Luc Tuymans était accusé de plagiat au sujet d’une peinture de 2011, A Belgian Politician, une reproduction sur toile d’un cliché de Jean-Marie Dedecker par Katrijn Van Giel. Pris un soir de défaite, symbole d’une désillusion et d’une impuissance publiques, il fut largement diffusé dans les journaux. Il est par-là même devenu un medium de prédilection du plasticien belge qui s’interroge précisément sur la nature et le sens de ces images médiatiques, partagées par tous.

Le peintre ne dément d’ailleurs pas faire explicitement référence à la photographie de Van Giel mais il fait valoir son droit à la parodie.

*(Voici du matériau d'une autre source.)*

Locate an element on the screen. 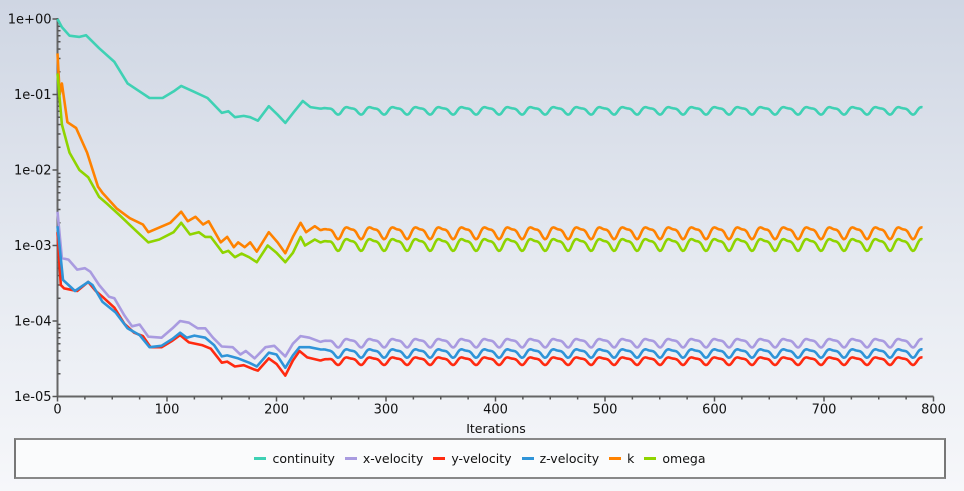 The image size is (964, 491). x-tick-label: 500 is located at coordinates (606, 410).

Inscrit dans la juridiction comme une manifestation de la liberté d’expression, ce dernier autorise un créateur à copier n’importe quel objet à la double condition d’y opérer des changements notables et de le faire dans l’intention d’en rire. Luc Tuymans met ainsi en avant le changement de format, le passage à la peinture mais encore et surtout la réinterprétation des couleurs (tirant vers un mauve plus disgracieux).

Ces arguments n’ont pas convaincu le juge qui estime l’œuvre trop proche de l’original, — reprenant son cadrage, sa luminosité et son choix de se focaliser sur la transpiration — mais encore pas assez sarcastique ou clownesque pour être considéré comme parodique. Il a ainsi condamné Luc Tuymans à ne plus montrer, ni reproduire l’œuvre, pourtant achetée par un collectionneur américain, sous peine d’une astreinte de 500 000 euros. Ce jugement ne semble pas prendre en considération la jurisprudence belge qui avait déjà étendu le droit de parodie au-delà de la caricature, à tout genre artistique à l’humour ironique ou décalé.

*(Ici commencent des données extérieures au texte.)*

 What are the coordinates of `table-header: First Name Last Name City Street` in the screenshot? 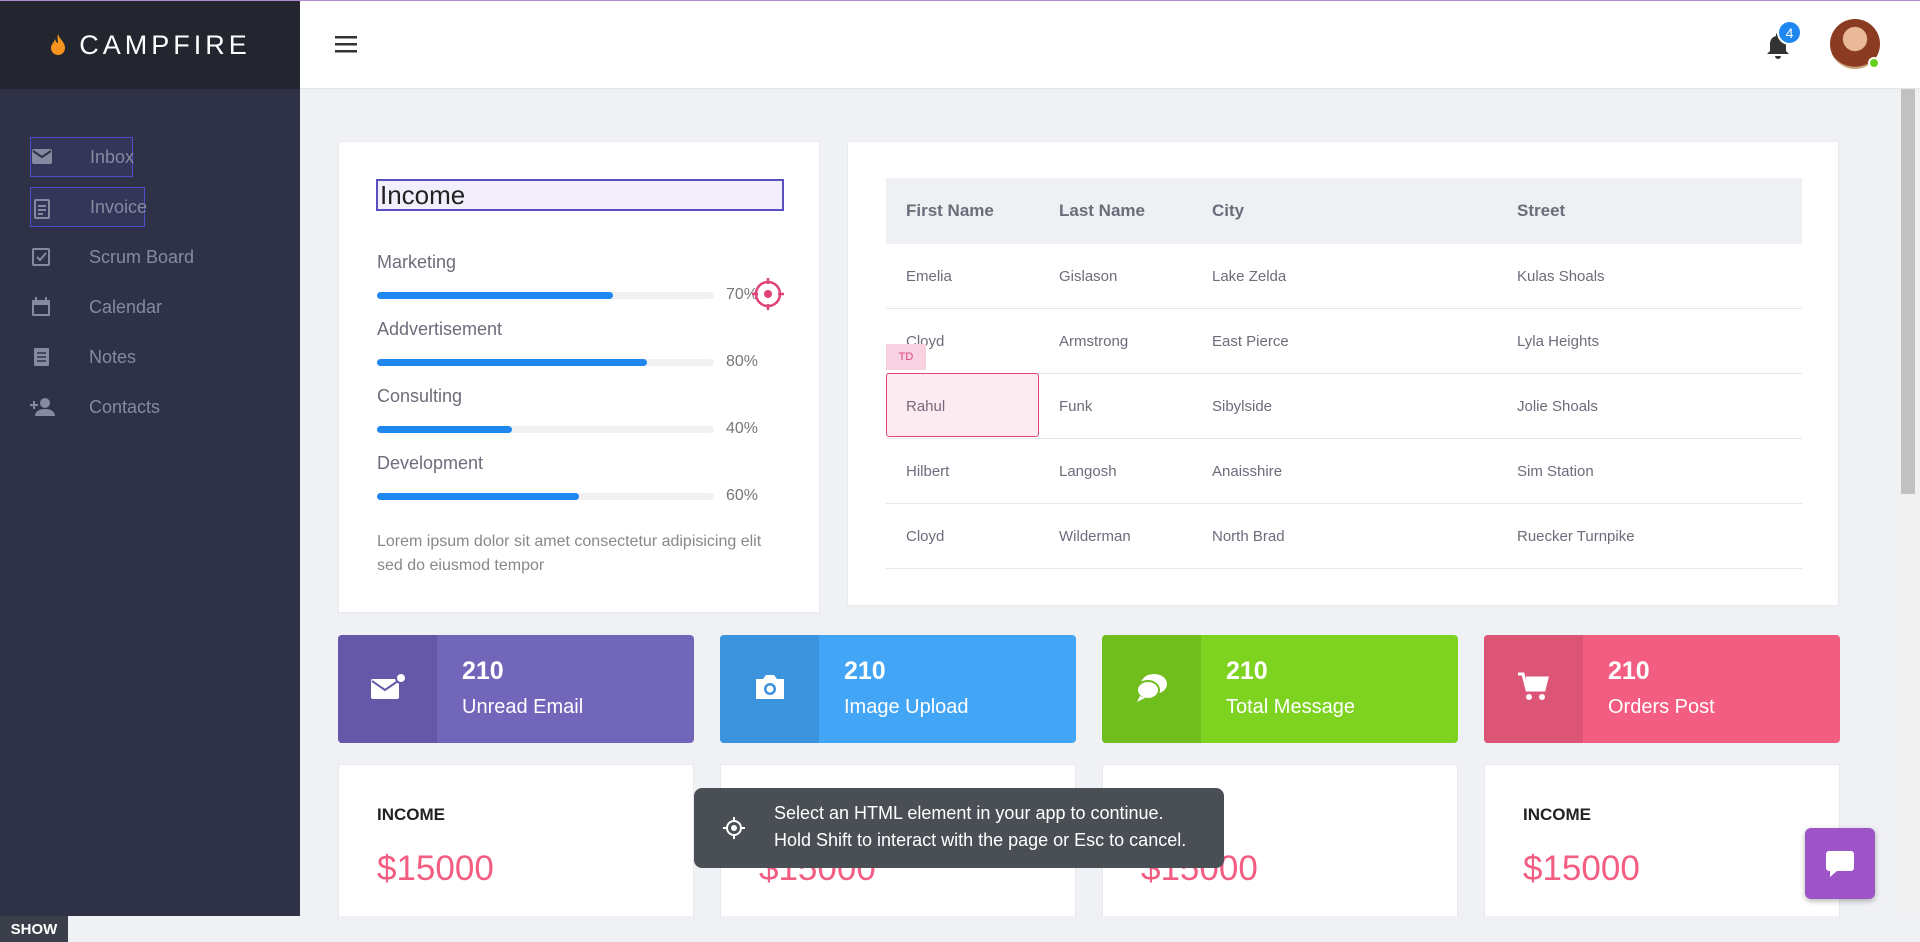 It's located at (1344, 211).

Au-delà de ce cas particulier, c’est toute la légitimité d’une pratique artistique contemporaine (l’appropriation et ses variations: emprunt, citation, parodie, pastiche etc.) qui semble être remise en cause dans ce jugement. S’inscrivant dans la lignée de Warhol ou de Richter, Luc Tuymans procède bien par recontextualisation de documents visuels, que ce soit à partir de photographies sur les chambres à gaz ou de portraits officiels de la famille royale belge. La généralisation d’une telle décision de justice ferait craindre le pire en posant des limites à de telles stratégies créatives, pourtant institutionnalisées depuis des décennies.

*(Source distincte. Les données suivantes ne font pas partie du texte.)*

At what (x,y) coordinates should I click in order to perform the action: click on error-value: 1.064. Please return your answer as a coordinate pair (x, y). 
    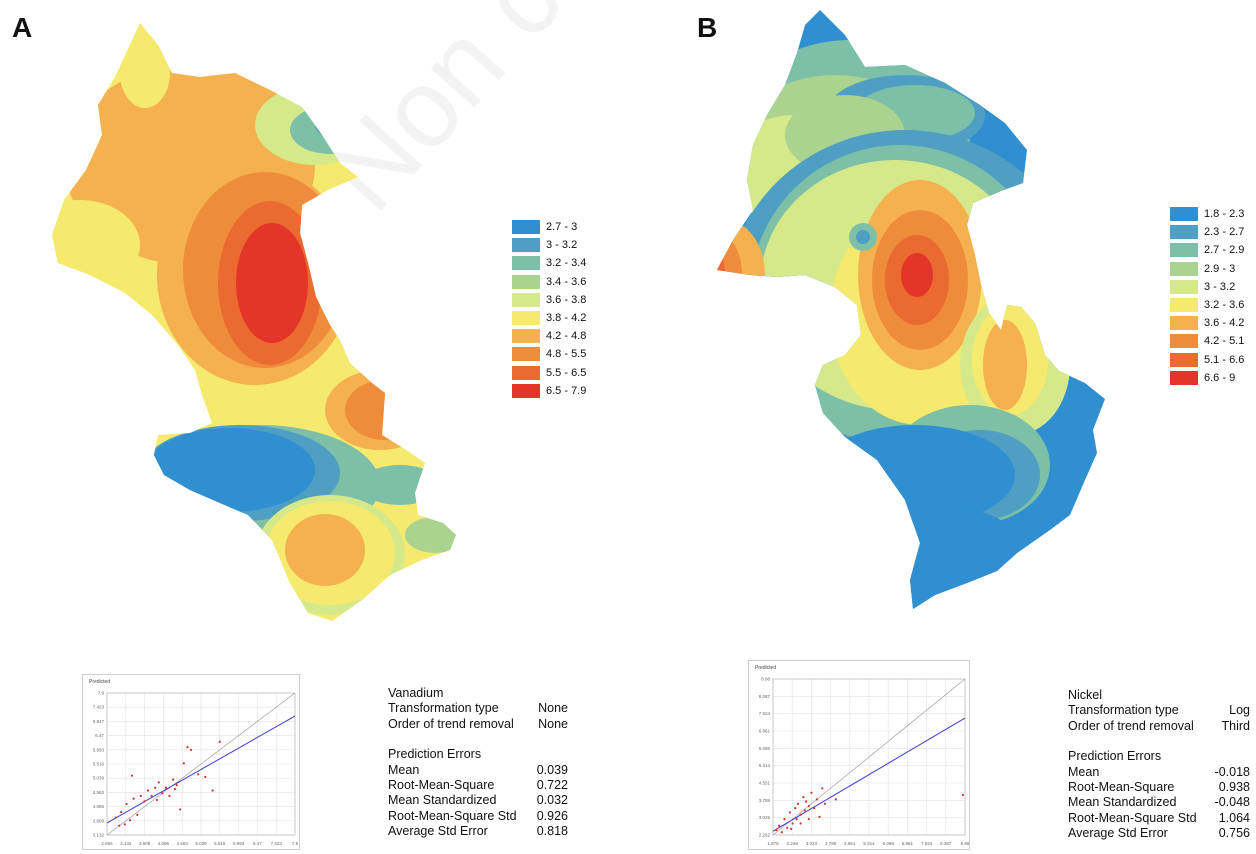
    Looking at the image, I should click on (1234, 818).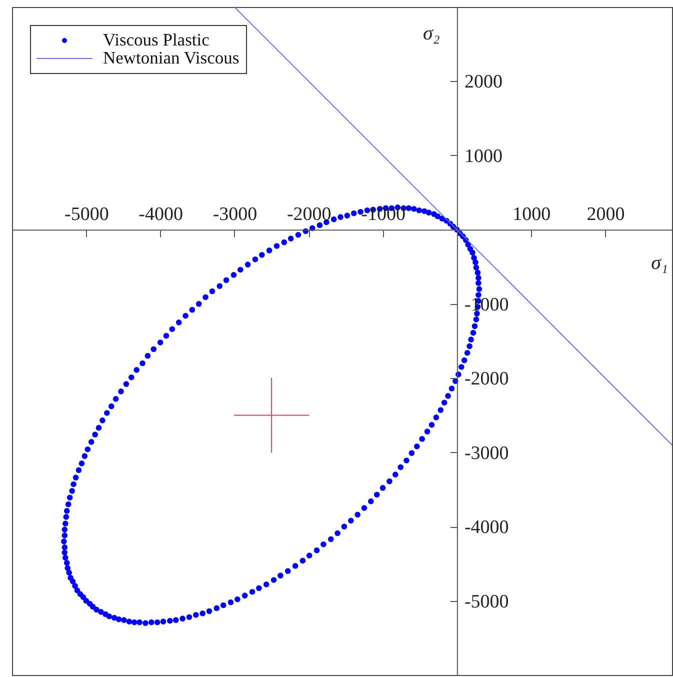 This screenshot has width=673, height=677. What do you see at coordinates (172, 58) in the screenshot?
I see `legend-label: Newtonian Viscous` at bounding box center [172, 58].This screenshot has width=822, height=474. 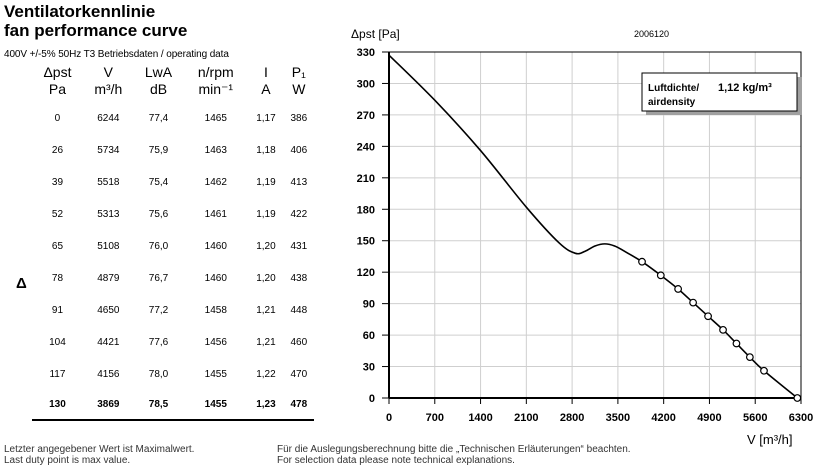 I want to click on table-cell: 5734, so click(x=108, y=150).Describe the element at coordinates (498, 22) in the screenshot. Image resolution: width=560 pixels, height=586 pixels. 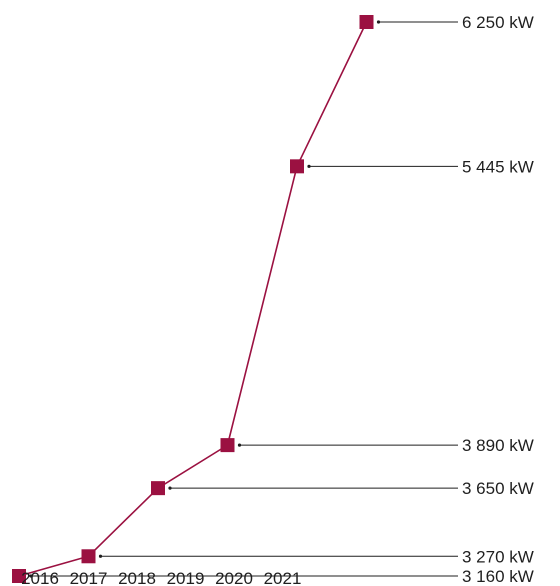
I see `value-label: 6 250 kW` at that location.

A la suite de ce jugement, les réactions ne se sont pas faites attendre. Alain Berenboom, spécialiste du droit d’auteurs et avocat de Luc Tuymans, s’est le premier étonné: «Comment un artiste peut-il mettre en question le monde avec ses œuvres s’il ne peut pas employer les images de ce monde?», le directeur du Wiels Dirk Snauwaert lui a emboîté le pas: «On pourrait dire sinon que chaque photographe vole l’image de celui qui est portraité et fait un vrai plagiat de la réalité», quand le dessinateur néerlandais Ruben L. Oppenheimer a publié un dessin dans De Standaard qui fait directement référence à l ‘œuvre incriminée.

Mobilisé et vigilant, le monde de l’art attend avec une certaine inquiétude la décision en appel de la justice belge, cherchant à voir s’il faut interpréter ce verdict comme un cas isolé ou comme l’indicateur d’une tendance à limiter la liberté de création.